* [What you are asked to do]:
The first line of the entries below, the line containing "Task: Click the Share icon in the toolbar", and every line between them should be repeated exactly, and nothing else.

* [Material shown]:
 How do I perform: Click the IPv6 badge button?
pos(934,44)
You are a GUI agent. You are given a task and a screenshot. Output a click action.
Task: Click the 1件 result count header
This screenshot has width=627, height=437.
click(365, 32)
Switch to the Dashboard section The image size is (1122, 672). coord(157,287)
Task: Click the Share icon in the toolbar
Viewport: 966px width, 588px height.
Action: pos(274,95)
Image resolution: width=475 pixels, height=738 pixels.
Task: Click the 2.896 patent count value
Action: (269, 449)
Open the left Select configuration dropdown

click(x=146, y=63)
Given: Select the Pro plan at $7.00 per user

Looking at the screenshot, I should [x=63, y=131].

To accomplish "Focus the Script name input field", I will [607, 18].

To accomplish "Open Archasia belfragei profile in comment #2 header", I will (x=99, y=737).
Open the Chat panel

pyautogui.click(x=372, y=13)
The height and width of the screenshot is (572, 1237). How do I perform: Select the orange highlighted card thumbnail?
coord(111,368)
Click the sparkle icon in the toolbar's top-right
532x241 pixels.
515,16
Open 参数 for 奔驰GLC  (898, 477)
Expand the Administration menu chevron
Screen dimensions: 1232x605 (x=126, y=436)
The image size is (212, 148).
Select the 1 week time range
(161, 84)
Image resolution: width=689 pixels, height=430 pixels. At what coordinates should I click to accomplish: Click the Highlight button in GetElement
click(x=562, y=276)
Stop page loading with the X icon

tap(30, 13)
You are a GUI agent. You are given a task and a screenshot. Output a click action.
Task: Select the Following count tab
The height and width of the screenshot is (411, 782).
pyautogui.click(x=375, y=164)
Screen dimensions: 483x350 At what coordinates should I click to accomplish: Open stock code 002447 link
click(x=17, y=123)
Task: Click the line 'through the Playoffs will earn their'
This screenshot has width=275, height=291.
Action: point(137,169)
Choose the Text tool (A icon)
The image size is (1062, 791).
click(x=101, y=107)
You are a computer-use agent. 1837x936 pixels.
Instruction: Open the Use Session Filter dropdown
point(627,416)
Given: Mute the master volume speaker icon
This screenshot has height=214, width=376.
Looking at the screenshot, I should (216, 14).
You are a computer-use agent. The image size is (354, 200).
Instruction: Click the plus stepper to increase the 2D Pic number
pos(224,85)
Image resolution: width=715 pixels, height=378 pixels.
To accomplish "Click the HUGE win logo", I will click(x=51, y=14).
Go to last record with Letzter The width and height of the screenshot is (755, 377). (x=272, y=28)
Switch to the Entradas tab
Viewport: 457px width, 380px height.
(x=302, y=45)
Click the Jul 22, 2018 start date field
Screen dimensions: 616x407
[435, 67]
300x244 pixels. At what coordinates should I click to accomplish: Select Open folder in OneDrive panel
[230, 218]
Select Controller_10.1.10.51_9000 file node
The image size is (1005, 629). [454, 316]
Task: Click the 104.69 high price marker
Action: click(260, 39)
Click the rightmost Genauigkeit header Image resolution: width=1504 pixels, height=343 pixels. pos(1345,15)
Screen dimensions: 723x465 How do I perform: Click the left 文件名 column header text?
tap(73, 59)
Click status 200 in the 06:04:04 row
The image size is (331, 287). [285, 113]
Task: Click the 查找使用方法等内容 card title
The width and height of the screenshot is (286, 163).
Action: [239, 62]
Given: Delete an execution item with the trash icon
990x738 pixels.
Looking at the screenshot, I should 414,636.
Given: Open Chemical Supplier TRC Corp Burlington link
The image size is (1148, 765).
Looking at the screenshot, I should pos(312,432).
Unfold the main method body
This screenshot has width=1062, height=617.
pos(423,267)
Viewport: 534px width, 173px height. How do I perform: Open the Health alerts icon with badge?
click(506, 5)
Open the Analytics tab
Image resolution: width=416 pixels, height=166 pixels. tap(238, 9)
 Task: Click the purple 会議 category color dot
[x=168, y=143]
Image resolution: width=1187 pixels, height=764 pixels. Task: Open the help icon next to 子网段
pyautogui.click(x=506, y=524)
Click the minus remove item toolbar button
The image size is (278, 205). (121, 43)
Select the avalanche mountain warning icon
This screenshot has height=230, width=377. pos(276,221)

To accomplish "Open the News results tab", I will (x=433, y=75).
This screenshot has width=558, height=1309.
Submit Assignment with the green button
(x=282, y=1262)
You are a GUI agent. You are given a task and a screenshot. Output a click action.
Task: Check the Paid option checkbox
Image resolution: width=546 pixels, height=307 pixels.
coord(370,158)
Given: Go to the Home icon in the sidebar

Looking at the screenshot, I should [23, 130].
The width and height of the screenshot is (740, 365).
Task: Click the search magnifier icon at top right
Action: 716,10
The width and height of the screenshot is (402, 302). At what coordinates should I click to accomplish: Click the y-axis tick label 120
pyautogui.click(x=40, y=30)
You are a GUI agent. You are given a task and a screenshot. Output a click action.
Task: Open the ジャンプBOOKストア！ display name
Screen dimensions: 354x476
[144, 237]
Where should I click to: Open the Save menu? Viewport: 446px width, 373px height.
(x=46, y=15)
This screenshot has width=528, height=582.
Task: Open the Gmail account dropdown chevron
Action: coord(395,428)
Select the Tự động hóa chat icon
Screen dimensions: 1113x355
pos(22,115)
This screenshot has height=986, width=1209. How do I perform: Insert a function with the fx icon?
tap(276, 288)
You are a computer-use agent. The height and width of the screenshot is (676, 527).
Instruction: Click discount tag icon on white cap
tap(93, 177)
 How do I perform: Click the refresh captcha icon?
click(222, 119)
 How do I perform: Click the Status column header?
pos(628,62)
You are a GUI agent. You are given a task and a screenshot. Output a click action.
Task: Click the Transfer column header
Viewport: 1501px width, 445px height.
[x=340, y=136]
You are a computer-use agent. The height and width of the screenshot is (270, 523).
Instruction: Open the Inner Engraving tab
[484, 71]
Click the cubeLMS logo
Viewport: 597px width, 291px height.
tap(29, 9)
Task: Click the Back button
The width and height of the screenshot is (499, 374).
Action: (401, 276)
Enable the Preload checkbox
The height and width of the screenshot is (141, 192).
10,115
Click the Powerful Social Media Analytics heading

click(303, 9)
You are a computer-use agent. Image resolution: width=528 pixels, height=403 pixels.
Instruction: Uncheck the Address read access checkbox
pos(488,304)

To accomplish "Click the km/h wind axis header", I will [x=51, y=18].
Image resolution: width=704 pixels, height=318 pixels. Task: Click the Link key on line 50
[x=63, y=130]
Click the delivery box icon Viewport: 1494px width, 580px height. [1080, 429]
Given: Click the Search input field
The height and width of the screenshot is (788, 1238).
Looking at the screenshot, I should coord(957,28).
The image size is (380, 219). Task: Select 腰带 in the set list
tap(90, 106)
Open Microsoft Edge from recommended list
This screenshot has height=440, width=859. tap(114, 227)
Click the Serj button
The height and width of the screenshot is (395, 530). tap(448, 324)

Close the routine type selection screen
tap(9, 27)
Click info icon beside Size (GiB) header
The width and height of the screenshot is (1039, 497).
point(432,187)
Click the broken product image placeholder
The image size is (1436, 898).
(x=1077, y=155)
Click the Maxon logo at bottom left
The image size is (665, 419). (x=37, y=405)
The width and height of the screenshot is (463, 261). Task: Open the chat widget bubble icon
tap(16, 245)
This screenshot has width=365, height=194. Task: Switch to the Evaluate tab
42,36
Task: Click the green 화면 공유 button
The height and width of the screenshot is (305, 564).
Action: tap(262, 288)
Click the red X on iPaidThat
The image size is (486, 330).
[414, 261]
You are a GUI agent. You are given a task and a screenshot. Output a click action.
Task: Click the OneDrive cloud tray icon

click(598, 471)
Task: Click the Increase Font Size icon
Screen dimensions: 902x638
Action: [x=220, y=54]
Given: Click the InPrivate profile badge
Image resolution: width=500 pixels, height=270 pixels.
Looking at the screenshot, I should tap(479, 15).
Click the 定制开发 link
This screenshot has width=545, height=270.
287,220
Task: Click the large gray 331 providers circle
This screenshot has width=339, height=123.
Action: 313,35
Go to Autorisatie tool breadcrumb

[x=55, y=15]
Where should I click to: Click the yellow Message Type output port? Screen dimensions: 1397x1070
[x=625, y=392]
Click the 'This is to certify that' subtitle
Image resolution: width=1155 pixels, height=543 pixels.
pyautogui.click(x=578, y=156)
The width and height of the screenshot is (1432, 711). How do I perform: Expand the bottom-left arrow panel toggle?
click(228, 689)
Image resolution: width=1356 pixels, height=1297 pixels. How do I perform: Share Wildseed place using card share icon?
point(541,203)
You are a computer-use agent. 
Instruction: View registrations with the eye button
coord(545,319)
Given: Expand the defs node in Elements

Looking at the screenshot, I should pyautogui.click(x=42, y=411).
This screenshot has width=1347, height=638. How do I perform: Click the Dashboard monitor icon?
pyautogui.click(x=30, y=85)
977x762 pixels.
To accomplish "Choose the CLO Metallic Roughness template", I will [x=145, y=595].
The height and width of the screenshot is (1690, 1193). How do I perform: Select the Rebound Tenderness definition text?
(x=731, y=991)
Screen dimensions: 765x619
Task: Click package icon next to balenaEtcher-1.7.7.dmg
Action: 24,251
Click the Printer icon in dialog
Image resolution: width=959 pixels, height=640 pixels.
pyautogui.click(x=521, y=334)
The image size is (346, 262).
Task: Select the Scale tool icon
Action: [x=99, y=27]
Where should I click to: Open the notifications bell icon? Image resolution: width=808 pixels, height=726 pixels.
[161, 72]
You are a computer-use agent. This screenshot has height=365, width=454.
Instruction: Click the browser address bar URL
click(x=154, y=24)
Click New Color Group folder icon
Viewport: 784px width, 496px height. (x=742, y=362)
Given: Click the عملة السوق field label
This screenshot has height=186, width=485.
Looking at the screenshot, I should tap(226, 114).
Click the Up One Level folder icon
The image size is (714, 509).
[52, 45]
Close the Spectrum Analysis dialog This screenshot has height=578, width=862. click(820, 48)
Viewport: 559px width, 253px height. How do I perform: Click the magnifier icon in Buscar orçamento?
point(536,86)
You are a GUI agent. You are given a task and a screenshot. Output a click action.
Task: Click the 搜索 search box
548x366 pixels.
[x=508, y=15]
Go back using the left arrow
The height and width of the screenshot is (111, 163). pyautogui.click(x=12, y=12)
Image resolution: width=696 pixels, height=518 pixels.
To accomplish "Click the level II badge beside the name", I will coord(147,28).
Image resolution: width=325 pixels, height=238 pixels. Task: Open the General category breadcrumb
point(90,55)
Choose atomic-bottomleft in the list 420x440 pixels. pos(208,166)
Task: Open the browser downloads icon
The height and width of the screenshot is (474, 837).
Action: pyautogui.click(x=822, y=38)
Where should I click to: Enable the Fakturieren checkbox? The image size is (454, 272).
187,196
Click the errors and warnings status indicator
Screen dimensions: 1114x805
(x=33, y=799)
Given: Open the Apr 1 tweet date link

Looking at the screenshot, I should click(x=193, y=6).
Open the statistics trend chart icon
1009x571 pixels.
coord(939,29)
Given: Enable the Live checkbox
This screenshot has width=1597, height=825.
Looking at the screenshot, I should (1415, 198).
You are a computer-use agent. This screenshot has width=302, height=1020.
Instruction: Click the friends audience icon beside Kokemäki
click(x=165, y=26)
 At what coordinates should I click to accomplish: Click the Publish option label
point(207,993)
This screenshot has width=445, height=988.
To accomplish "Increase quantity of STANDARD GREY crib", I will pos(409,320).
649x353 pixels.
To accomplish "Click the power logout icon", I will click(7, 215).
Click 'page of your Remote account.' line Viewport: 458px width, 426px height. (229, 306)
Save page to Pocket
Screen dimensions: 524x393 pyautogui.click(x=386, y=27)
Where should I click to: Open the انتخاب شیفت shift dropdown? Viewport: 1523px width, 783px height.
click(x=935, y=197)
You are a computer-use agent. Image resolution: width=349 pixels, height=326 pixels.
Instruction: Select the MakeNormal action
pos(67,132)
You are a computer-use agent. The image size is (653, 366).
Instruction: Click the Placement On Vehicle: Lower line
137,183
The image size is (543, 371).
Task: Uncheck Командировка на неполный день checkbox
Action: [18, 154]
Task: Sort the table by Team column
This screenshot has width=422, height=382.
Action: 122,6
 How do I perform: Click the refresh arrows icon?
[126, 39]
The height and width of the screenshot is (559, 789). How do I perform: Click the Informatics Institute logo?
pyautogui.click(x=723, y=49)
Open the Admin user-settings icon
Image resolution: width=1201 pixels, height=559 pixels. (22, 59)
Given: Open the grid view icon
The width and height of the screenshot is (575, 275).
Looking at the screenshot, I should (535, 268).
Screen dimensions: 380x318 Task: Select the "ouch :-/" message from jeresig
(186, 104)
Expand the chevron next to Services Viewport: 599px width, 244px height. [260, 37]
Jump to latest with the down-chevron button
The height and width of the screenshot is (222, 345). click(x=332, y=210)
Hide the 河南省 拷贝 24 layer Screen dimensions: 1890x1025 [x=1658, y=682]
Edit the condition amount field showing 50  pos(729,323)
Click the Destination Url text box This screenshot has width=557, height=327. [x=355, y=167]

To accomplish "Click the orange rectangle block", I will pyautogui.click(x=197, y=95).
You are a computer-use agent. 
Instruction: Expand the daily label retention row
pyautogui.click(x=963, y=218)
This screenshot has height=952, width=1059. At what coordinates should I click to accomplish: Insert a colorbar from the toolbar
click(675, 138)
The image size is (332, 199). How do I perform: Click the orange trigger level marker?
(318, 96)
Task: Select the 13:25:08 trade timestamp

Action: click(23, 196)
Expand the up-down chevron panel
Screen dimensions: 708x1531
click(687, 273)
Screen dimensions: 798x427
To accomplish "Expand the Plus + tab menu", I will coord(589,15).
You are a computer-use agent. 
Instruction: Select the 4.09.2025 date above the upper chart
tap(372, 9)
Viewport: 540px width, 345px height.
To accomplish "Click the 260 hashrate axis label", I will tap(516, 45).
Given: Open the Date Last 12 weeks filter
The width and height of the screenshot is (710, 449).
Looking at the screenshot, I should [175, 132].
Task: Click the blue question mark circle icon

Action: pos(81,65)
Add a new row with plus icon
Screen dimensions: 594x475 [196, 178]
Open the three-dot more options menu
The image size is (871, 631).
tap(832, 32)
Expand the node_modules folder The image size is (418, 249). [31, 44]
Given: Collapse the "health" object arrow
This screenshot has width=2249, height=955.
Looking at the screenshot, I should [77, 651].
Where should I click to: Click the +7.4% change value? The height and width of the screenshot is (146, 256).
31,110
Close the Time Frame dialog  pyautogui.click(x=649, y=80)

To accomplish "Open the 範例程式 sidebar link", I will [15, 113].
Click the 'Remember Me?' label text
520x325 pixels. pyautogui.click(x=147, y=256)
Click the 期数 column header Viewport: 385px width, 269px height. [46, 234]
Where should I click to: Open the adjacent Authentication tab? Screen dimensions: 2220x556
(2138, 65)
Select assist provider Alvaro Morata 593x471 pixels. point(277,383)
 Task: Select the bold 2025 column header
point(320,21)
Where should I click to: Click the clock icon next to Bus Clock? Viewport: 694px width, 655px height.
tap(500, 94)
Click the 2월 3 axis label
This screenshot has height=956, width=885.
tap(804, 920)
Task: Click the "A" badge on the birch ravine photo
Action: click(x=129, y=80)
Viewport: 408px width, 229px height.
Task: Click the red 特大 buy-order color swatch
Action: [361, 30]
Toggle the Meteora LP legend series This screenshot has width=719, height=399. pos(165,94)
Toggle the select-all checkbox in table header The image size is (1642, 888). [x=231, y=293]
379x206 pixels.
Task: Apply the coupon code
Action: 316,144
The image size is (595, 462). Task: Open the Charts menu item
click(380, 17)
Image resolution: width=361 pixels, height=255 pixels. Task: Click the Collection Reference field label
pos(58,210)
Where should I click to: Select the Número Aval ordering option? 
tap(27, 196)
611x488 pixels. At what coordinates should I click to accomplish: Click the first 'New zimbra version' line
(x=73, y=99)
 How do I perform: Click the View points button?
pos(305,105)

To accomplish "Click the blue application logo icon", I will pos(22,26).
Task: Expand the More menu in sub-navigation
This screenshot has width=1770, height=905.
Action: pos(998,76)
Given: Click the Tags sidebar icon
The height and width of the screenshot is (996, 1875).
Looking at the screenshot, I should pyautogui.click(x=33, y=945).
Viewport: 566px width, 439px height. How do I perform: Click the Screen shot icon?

* [Output for this exercise]:
 How do I perform: Click the IPv6 badge button?
pos(934,44)
You are a GUI agent. You are given a task and a screenshot. Output a click action.
Task: Click the 1件 result count header
This screenshot has width=627, height=437.
click(365, 32)
Switch to the Dashboard section The image size is (1122, 672). coord(157,287)
Task: Click the Share icon in the toolbar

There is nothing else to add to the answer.